P-values: What They Mean (and Don’t Mean)

The p-value is the most misunderstood statistic in science. Let us be precise:

P-value = the probability of observing a result this extreme (or more extreme) if there is no real effect.

That is it. The p-value answers: “If the null hypothesis were true (no difference, no correlation, no effect), how surprising would my data be?”

What a p-value is NOT:

Common claim	Why it is wrong
“P = 0.03 means 97% chance the effect is real”	P-values do not give the probability that the hypothesis is true
“P < 0.05 means the result is important”	Statistical significance is not biological significance
“P = 0.06 means no effect”	Absence of evidence is not evidence of absence
“Smaller p = bigger effect”	P-values mix effect size and sample size

The 0.05 threshold is a convention, not a law of nature. Ronald Fisher suggested it as a rough guide in the 1920s.
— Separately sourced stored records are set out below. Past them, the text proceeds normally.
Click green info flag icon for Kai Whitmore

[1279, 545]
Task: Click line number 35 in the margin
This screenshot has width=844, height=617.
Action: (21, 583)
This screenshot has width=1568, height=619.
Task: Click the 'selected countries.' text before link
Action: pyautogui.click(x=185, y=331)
A result with p = 0.049 is not fundamentally different from p = 0.051.

Always report effect size alongside p-value. A drug that lowers blood pressure by 0.1 mmHg might be “statistically significant” with 100,000 patients (tiny p-value) but biologically meaningless. Conversely, a 30% reduction in tumor size might be biologically important even if p = 0.07 with a small pilot study.

In genomics, you will see p-values as small as 10^-50 or smaller. These extreme values arise because the effects are large and the data are abundant, not because the statistics are fundamentally different.

The t-test — Comparing Two Groups

The t-test is the workhorse of biological statistics. It asks: “Are these two groups drawn from populations with different means?”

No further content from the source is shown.